▶ _PROBLEM STATEMENT_: In the data from the line holding "Click the CAL_ACC1_YOFF value -0.009 m/s^2" through the line holding "click(x=141, y=265)", both included, put "screen image" in place of "screenshot" and repeat those lines with nothing else changed. Leave the pictures out.

== TASK INPUT ==

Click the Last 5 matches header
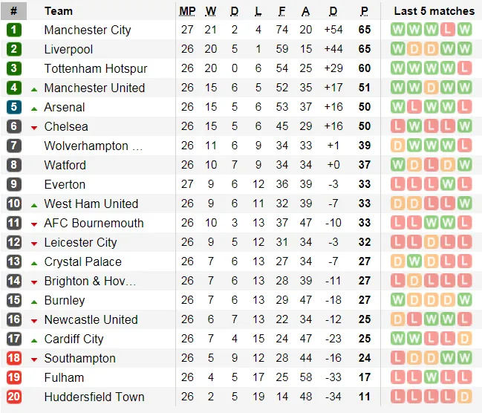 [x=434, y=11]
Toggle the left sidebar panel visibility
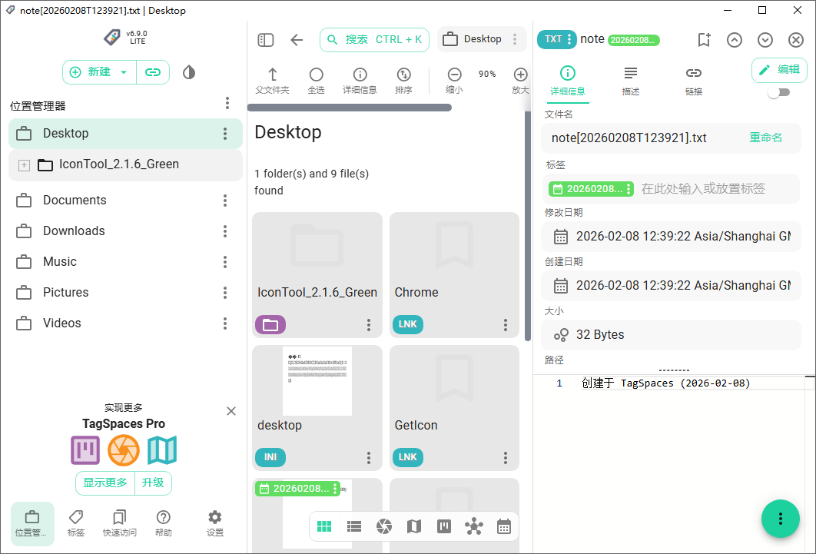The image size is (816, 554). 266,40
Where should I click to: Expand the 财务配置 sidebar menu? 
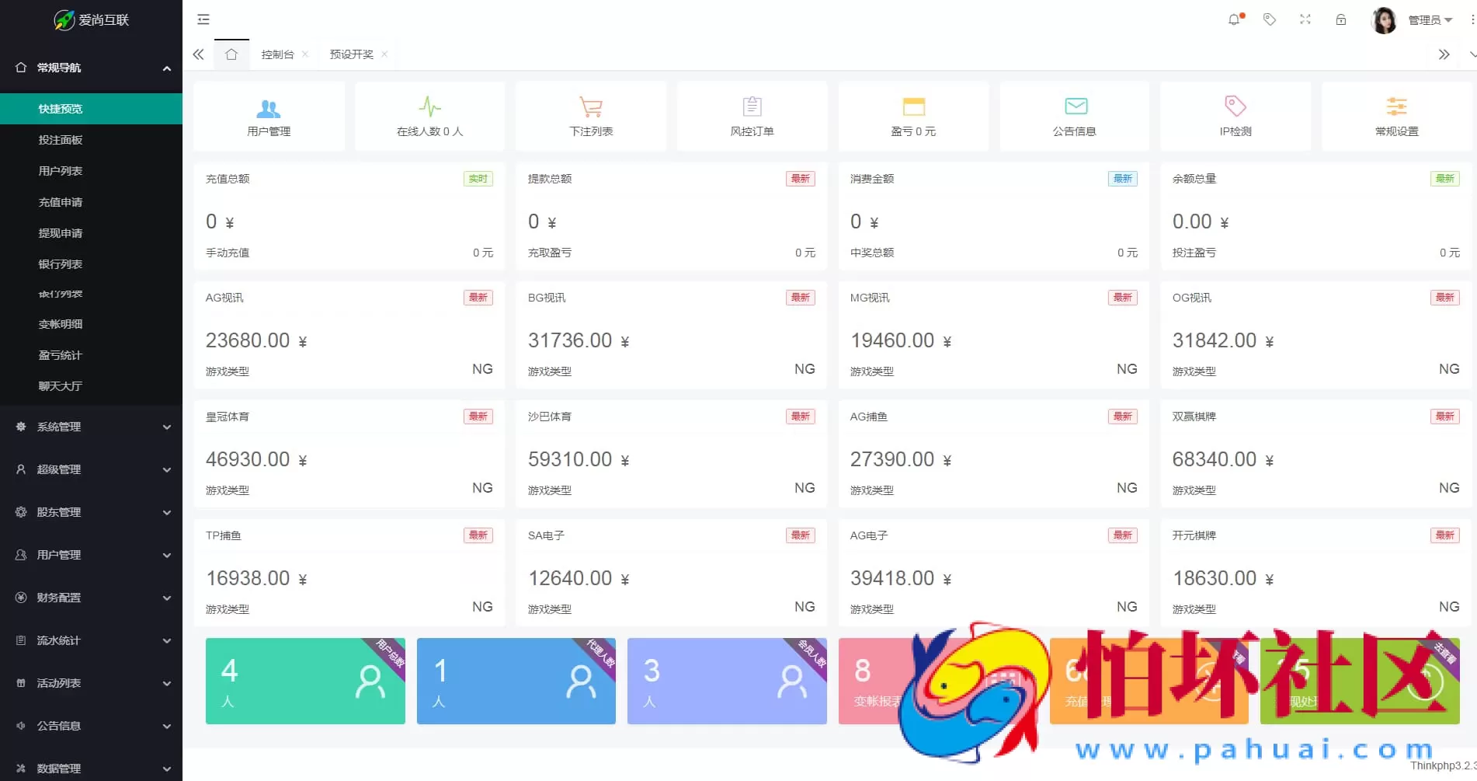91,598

===
== TASK INPUT ==

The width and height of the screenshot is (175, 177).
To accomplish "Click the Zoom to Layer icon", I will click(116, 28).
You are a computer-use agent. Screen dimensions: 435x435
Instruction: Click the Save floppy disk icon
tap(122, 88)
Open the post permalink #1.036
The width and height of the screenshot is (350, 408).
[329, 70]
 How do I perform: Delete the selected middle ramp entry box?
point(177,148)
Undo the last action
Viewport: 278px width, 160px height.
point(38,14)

===
== TASK INPUT ==

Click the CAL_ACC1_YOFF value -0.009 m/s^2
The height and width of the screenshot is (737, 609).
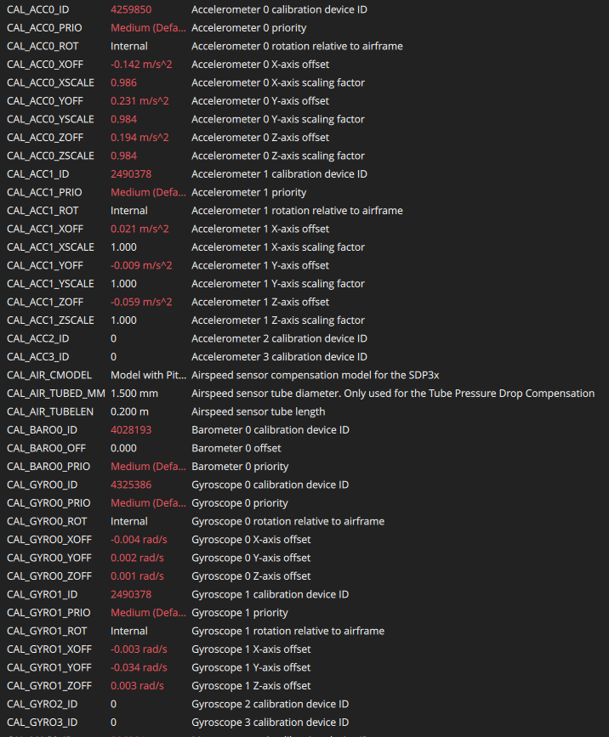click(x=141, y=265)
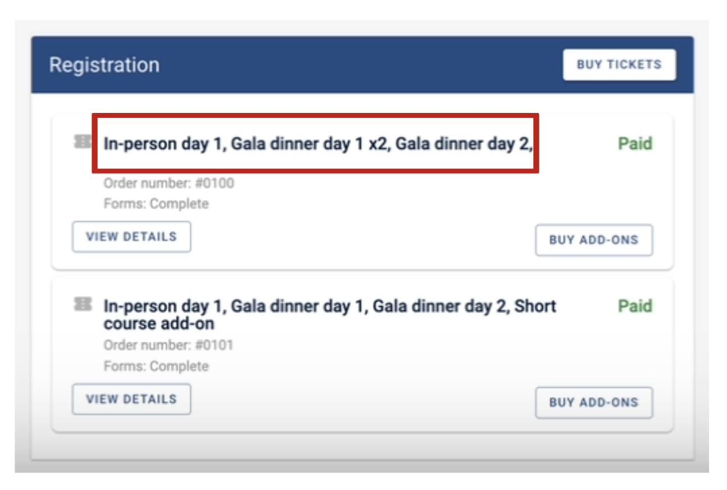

===

▶ _ANSWER TO THIS PROBLEM_:
Click the CAL_ACC1_YOFF value -0.009 m/s^2
The height and width of the screen image is (737, 609).
click(x=141, y=265)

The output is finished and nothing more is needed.